Though the deal to buy PricewaterhouseCoopers' consulting arm has been scuttled, Hewlett-Packard executives say channel partners the consultants HP would have gained would have been able to coexist.
While some of HP's channel partners might have viewed the potential acquisition of 30,000 additional consultants with concern, "that's over with now," says Kevin Gilroy, general manager for North American channel alliances and partners.
If HP and PWC had been able to come to an agreement, "it would have modified our deployment strategy somewhat," Gilroy says. He declined to elaborate.
"[Our] organization is responsible for managing the relationships with our reselling partners--certainly the first and the second tier," says Doug Gibson, director of marketing for North American channel alliances at HP.
"We're also responsible for systems integration for ISV partners as well. It's not just the reselling partners," Gibson says. "At the end of the day--and I don't want to get into hypothetical situations because it didn't happen--we're the people that are going to have to work with integration partners as well [as ISVs], and figure out where we partner and where we don't," he says.

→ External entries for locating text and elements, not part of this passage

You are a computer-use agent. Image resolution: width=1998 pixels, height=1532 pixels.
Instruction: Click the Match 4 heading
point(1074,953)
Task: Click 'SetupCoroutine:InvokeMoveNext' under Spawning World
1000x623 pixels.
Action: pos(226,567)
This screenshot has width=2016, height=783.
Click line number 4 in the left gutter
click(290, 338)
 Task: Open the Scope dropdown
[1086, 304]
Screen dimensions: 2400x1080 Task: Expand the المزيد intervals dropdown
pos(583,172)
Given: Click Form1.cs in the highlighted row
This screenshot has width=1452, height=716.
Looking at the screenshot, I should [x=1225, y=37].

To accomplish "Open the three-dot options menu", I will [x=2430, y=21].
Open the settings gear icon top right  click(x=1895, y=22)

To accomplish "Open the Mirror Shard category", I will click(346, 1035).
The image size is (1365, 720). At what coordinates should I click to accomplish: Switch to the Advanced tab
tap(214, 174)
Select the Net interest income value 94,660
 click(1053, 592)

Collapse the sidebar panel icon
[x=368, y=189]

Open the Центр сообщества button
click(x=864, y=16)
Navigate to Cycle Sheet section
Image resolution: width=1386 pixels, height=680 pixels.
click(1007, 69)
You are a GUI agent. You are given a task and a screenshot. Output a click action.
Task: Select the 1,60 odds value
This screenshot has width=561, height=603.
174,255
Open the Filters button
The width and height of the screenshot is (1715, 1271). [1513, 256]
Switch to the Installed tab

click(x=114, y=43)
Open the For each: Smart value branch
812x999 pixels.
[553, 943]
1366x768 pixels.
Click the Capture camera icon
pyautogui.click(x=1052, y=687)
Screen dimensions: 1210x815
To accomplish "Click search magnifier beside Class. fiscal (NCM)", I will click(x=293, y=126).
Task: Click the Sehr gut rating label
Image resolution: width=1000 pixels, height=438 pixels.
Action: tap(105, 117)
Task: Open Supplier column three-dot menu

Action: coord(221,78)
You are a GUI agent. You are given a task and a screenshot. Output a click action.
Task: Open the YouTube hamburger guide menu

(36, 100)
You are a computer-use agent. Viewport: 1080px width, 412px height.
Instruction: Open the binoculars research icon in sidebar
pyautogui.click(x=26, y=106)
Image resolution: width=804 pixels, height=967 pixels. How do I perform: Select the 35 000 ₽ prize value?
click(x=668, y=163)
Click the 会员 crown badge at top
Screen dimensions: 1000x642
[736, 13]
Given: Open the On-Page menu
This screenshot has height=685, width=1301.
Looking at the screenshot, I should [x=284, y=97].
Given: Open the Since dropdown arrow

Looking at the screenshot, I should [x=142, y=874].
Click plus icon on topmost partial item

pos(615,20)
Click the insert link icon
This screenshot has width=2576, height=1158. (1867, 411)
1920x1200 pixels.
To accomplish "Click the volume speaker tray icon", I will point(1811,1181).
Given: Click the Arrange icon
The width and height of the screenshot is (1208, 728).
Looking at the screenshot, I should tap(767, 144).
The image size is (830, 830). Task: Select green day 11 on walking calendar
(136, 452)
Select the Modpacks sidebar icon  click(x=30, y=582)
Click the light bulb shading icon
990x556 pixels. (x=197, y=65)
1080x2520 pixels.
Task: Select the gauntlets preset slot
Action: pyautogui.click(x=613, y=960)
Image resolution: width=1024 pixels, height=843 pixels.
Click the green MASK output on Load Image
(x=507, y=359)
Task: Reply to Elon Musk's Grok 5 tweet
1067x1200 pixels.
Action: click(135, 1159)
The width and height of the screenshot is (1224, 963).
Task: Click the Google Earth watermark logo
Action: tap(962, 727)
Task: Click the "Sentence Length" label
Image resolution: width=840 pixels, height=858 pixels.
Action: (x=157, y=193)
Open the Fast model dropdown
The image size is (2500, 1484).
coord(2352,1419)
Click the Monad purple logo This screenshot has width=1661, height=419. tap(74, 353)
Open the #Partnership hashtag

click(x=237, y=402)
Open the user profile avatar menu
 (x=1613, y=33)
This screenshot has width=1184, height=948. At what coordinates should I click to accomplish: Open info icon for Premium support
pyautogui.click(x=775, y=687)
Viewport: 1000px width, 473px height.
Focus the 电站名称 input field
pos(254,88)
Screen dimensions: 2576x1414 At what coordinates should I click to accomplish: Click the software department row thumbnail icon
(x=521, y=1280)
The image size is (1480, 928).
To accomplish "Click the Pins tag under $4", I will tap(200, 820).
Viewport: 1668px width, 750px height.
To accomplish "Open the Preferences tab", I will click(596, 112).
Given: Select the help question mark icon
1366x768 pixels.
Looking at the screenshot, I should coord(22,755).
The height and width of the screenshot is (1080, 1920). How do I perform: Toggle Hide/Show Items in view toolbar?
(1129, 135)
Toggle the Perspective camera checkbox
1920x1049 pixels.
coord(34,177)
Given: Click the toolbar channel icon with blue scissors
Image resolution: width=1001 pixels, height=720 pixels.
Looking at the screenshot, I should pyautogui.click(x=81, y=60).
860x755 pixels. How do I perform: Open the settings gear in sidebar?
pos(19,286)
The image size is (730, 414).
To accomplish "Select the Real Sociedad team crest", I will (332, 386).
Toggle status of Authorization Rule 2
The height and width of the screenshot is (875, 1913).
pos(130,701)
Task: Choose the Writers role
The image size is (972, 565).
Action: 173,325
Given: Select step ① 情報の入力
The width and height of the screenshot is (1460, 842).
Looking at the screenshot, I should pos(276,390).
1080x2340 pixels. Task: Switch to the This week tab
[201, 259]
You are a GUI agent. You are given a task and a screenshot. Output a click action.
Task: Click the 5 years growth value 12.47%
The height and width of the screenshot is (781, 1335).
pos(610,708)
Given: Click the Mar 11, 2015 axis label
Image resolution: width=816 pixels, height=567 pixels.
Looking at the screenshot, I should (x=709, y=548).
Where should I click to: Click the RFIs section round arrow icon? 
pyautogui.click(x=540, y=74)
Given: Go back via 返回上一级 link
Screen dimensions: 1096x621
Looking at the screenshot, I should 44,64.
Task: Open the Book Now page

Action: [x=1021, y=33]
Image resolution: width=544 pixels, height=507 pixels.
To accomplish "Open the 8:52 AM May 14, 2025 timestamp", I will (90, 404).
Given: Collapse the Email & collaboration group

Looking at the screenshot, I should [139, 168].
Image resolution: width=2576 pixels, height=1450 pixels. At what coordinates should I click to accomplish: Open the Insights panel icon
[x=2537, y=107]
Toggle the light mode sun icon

"PWC would've introduced new variables into the situation," Gibson says, again declining to elaborate.
In September, HP reportedly was willing to pay up to $18 billion for PWC's consulting unit. In October, the amount HP would pony up decreased to a maximum of $15 billion.
Earlier this month, the companies broke off discussions, with HP Chairman and CEO Carly Fiorina citing "market conditions" as the central reason the bid was dropped.
HP is consolidating multiple channel programs into one unified program to better serve channel partners' needs, Gilroy says. (See Monday's issue of CRN for details).
"Our overall philosophy moving forward is that we want to be extremely predictable to the channel," Gilroy says.